The rejection and keeping out of the other was also present in the pictures and stories of the Holocaust History Museum of Yad Vashem. Vivid words and images of people seen as ’other’ driven out from homes and communities before entering the terror of the concentration camps and being met with torture and horrific death.

I am sure that for many of us our fairly impromptu cup of tea with Sara (not her real name) was something we will never forget. We were welcomed into her home and shop surrounded by the wall and were struck by her determination to stay and shine Christ’s light. The nativity crib I purchased there will be treasured, not least because it has been crafted with a wall between Bethlehem and the visitors to the manger.
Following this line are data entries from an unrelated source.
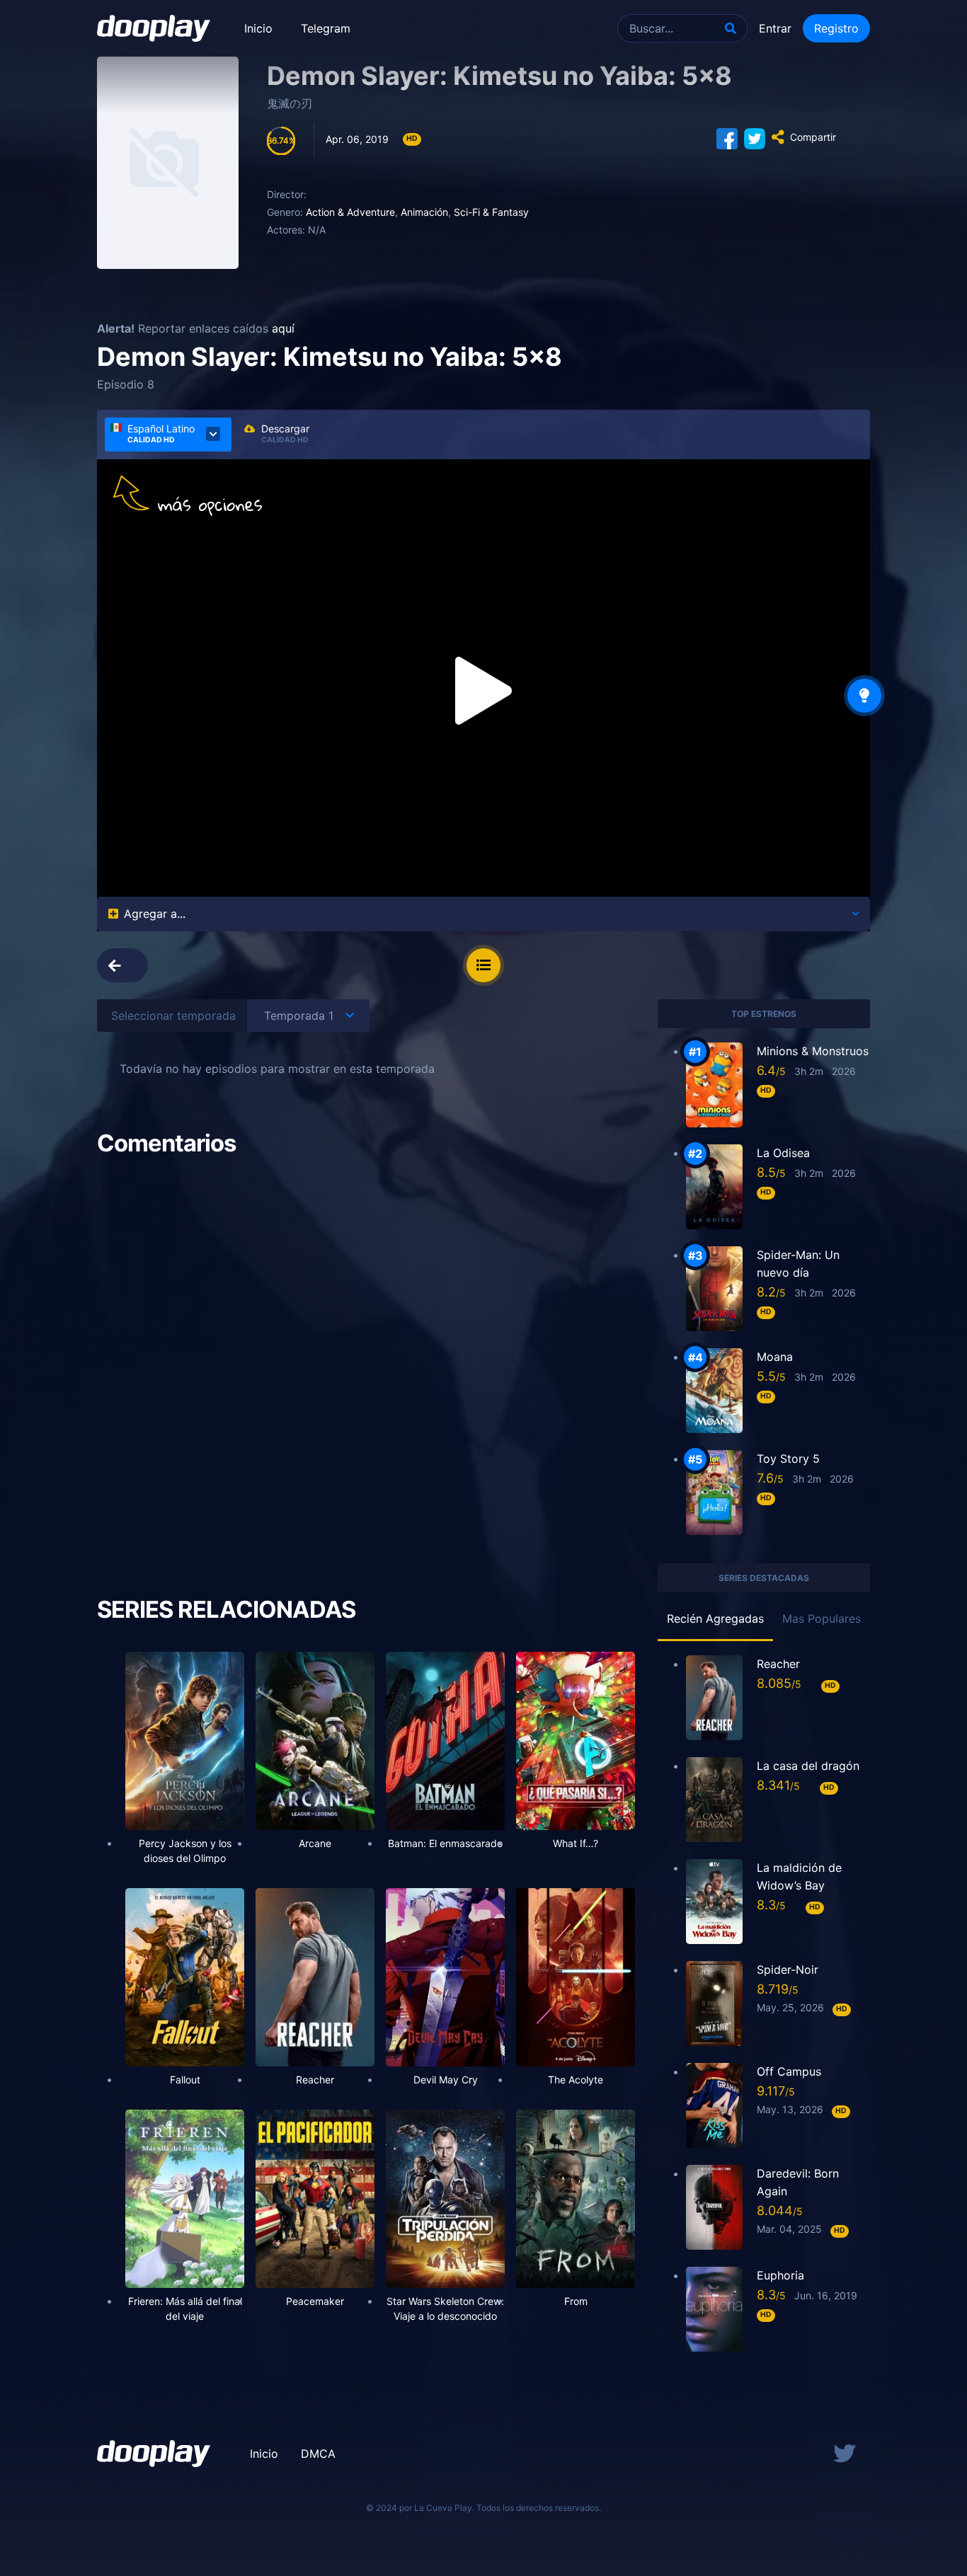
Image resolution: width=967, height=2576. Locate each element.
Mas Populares (821, 1618)
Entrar (775, 28)
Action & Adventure (350, 212)
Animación (424, 212)
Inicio (258, 28)
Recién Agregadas (715, 1618)
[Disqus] (366, 1362)
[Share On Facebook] (727, 137)
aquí (283, 328)
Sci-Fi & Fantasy (491, 212)
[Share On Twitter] (754, 137)
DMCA (318, 2453)
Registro (836, 28)
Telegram (325, 28)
Earlier that day we had gone through the narrow entrance into the tomb space at the Garden Tomb. Likewise, the day before we had stooped low to enter the Holy Sepulchre though a small doorway. Who knows which, if either, of these places was actually the site of Christ’s burial in the tomb belonging to Joseph of Arimathea, but either way there was a sense for me of entering a small physical space which actually represented a gateway to spacious freedom, life and love where ‘othering’ has no place.

As I remember the different entrances we encountered on our tour, rooted in the stories of people and place, and as I look at people fleeing their homes in Ukraine, and barricades being built on street corners to prevent entry, I not only cry yet more loudly ‘Lord have mercy’ but I also give thanks for the people who are committed to being gateways of welcome and hospitality, and who desire not only to let in the light of Christ, but who seek to tear down metaphorical walls and unlock love and hope. Thank you Embrace and all those you partner with who are being and doing just that.